Bug #72635 | data inconsistencies when master has truncated binary log with GTID after crash | ||
---|---|---|---|
Submitted: | 13 May 2014 18:24 | Modified: | 8 Dec 2014 15:34 |
Reporter: | Santosh Praneeth Banda | Email Updates: | |
Status: | Closed | Impact on me: | |
Category: | MySQL Server: Replication | Severity: | S2 (Serious) |
Version: | 5.6.16, 5.6.17 | OS: | Any |
Assigned to: | CPU Architecture: | Any |
[13 May 2014 18:24]
Santosh Praneeth Banda
[13 May 2014 18:24]
Santosh Praneeth Banda
Updating severity level
[19 May 2014 9:20]
MySQL Verification Team
Hello Santosh, Thank you for the bug report. Verified as described.
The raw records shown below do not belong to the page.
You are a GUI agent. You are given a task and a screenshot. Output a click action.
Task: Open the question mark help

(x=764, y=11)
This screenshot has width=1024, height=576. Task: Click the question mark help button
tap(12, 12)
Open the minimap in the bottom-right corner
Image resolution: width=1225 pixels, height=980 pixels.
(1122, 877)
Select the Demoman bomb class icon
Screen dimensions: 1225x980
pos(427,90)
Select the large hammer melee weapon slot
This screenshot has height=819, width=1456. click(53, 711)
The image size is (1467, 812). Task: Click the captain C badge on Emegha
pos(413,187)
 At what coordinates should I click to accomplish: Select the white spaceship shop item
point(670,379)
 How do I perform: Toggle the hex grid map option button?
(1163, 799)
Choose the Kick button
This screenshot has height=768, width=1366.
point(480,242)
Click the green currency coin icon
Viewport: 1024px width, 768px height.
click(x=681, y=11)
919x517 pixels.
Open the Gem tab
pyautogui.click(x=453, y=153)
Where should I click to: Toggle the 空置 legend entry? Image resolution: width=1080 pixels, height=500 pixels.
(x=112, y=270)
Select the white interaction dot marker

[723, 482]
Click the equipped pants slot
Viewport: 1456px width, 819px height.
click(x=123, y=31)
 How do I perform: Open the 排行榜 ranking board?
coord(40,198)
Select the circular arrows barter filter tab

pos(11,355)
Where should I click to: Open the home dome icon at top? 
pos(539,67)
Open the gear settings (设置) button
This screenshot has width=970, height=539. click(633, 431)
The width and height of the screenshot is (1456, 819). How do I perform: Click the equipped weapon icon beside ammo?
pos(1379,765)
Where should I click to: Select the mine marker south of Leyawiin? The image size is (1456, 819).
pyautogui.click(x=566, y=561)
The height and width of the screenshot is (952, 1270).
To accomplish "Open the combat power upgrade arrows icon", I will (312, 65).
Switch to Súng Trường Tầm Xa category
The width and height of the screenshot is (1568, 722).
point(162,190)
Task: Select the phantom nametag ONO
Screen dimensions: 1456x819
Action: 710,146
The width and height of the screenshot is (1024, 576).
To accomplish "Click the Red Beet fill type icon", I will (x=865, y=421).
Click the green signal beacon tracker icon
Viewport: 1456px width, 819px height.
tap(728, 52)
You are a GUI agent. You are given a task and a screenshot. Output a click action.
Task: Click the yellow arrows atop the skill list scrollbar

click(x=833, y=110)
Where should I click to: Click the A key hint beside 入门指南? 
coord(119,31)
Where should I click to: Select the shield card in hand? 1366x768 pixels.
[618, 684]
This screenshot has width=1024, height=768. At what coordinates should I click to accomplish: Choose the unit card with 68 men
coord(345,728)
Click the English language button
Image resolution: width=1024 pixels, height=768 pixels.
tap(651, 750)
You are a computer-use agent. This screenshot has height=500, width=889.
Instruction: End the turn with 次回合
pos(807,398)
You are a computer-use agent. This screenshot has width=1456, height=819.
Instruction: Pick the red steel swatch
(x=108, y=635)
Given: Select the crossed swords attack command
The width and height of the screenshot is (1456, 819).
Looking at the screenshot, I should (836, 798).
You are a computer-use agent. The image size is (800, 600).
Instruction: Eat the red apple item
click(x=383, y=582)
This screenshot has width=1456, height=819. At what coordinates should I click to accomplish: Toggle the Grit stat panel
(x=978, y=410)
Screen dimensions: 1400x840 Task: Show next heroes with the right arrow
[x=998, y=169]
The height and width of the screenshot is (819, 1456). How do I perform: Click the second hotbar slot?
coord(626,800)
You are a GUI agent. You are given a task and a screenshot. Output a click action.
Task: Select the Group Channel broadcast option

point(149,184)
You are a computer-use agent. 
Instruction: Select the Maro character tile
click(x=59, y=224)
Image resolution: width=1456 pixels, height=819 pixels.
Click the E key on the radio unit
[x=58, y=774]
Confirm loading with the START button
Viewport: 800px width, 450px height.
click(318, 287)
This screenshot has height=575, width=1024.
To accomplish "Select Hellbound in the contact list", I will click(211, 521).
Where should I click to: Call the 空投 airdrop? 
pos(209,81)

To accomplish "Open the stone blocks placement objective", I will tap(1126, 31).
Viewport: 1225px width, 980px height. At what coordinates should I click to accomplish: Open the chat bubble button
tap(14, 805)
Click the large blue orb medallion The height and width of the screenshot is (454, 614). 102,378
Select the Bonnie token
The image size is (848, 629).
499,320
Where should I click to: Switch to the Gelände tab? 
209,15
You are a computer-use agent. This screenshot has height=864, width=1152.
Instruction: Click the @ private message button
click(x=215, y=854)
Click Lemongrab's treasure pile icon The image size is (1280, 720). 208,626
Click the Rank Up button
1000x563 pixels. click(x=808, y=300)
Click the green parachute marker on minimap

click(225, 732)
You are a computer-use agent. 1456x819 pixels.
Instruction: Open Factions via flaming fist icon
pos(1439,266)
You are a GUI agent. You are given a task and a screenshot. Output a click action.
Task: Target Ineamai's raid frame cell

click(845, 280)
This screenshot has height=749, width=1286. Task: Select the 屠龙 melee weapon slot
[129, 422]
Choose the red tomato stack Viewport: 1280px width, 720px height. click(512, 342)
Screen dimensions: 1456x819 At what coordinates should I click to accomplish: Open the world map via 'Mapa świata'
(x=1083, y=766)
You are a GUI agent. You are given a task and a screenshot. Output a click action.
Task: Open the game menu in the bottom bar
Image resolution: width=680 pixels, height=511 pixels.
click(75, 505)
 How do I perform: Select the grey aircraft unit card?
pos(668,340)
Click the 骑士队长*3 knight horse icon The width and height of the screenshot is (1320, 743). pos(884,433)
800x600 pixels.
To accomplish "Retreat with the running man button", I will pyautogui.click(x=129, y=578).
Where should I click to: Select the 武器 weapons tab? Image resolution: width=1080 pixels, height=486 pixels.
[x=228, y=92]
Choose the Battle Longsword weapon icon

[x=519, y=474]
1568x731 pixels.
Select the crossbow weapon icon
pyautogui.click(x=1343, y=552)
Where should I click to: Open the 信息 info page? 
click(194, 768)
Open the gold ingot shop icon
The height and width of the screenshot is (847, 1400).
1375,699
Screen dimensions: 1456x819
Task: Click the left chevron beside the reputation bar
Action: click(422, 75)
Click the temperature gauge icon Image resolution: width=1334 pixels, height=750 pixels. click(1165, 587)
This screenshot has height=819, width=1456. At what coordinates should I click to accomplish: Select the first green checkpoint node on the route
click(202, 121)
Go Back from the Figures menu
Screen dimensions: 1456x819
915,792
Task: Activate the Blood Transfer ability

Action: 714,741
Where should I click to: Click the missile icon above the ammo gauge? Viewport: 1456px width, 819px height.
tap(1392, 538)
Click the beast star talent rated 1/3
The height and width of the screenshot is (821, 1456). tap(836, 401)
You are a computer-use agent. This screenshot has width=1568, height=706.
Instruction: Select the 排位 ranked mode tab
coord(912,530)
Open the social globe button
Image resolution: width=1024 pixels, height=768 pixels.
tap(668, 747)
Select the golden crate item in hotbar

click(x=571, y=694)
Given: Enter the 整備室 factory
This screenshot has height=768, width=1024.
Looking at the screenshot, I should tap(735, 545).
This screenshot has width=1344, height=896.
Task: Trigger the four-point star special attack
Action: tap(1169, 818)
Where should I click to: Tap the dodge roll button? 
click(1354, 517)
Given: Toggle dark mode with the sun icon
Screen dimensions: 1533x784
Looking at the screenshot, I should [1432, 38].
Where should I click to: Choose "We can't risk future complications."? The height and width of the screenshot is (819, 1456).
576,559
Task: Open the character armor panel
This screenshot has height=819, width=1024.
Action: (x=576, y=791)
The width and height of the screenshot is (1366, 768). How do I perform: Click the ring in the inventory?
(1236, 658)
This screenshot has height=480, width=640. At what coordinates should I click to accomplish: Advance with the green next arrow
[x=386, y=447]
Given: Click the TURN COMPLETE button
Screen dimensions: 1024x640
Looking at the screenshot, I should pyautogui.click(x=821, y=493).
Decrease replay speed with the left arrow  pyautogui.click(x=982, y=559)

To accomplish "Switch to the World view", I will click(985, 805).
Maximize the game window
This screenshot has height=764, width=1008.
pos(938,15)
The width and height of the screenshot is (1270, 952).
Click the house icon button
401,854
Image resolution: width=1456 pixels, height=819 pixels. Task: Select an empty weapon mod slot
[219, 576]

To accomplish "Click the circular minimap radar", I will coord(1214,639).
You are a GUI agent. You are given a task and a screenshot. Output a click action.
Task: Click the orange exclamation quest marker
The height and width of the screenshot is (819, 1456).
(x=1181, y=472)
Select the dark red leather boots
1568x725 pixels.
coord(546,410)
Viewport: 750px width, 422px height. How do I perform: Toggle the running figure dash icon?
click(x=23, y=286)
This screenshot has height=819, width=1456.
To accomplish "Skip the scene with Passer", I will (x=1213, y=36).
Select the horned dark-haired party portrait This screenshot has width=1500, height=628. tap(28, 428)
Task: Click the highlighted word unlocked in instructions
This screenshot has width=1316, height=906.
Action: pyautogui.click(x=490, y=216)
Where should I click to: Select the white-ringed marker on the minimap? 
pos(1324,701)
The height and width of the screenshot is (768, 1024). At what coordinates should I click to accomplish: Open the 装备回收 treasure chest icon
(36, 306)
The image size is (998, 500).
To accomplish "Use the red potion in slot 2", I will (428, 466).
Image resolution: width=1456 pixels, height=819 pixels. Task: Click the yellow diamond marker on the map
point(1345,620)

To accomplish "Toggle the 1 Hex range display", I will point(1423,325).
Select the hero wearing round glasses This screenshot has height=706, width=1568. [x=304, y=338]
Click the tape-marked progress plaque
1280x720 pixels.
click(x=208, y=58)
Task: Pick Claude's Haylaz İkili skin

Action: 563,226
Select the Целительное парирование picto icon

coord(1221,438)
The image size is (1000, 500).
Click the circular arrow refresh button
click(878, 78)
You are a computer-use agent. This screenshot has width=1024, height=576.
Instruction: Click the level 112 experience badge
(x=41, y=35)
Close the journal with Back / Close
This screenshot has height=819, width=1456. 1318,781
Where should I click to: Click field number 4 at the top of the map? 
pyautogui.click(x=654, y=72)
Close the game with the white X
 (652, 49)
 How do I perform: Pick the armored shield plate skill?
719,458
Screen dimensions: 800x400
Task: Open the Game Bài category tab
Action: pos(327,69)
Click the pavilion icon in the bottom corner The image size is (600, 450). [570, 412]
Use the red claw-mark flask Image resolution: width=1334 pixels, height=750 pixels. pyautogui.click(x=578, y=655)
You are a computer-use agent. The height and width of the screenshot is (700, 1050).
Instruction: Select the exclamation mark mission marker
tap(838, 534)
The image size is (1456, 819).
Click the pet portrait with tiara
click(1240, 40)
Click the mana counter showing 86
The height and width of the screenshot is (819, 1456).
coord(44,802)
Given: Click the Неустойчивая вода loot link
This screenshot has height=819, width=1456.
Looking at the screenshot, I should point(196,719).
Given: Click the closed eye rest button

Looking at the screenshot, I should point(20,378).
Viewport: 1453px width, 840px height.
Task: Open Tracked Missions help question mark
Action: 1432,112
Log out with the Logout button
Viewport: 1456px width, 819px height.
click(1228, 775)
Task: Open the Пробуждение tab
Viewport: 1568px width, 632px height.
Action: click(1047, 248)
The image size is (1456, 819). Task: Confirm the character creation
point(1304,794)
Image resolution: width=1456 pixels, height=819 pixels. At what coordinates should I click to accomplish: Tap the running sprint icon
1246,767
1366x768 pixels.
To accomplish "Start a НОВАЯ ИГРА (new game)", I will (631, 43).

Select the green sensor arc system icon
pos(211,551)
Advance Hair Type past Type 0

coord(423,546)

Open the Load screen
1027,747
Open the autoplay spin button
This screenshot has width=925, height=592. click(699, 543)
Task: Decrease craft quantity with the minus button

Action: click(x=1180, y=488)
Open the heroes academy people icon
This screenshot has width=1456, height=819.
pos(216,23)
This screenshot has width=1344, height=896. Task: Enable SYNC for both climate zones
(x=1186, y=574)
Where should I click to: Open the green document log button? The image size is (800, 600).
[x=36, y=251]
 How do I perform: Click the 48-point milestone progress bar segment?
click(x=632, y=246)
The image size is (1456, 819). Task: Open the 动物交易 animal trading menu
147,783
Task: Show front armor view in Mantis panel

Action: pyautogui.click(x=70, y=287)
Thanks, Umesh
[19 May 2014 9:24]
MySQL Verification Team
// Master/Slave with MySQL version 5.6.17 With GTID enabled - None issue reported(Slave up, even syncing new data) but observed data inconsistencies(lost those events which were truncated during crash) Without GTID enabled - Slave's IO thread stopped with: Last_IO_Error: Got fatal error 1236 from master when reading data from binary log: 'Client requested master to start replication from position > file size; the first event 'master-bin.000003' at 3382, the last event read from './master-bin.000003' at 4, the last byte read from './master-bin.000003' at 4.'
[8 Dec 2014 15:34]
David Moss
Thanks for your feedback. The following was added to the 5.6.23 and 5.7.6 changelog with commit 4747: In normal usage, it is not possible for a slave to have more GTIDs than the master. But in certain situations, such as after a hardware failure or incorrectly cleared gtid_purged, the master's binary log could be truncated. This fix ensures that in such a situation, the master now detects that the slave has transactions with GTIDs which are not on the master. An error is now generated on the slave and the I/O thread is stopped with an error. The master's dump thread is also stopped. This prevents data inconsistencies during replication.
[12 Feb 2015 12:47]
Laurynas Biveinis
$ git show -s 6e6add6 commit 6e6add6bb5649b6f75579c86f5a4a51e95c54fb6 Author: Venkatesh Duggirala <venkatesh.duggirala@oracle.com> Date: Tue Nov 18 09:54:31 2014 +0530 Bug #18789758 DATA INCONSISTENCIES WHEN MASTER HAS TRUNCATED BINARY LOG WITH GTID AFTER CRASH Problem: Master's dump thread is not detecting the case where Slave's gtid executed set is having more gtids than Master's gtid executed set with respective to Master's UUID. Analysis & Fix: In normal scenarios, it is not possible that Slave will contain more gtids than Master with respective to Master's UUID. But it could be possible case if Master's binary log is truncated(due to raid failure) or Master's binary log is deleted but GTID_PURGED was not set properly. That scenario needs to be validated, i.e., it should *always* be the case that Slave's gtid executed set (+retrieved set) is a subset of Master's gtid executed set with respective to Master's UUID. If it happens, Master's dump thread will be stopped and this situation will be informed to Slave during the handshake (thus. slave I/O thread also be stopped with an error (ER_MASTER_FATAL_ERROR_READING_BINLOG). Otherwise, it can lead to data inconsistency between Master and Slave.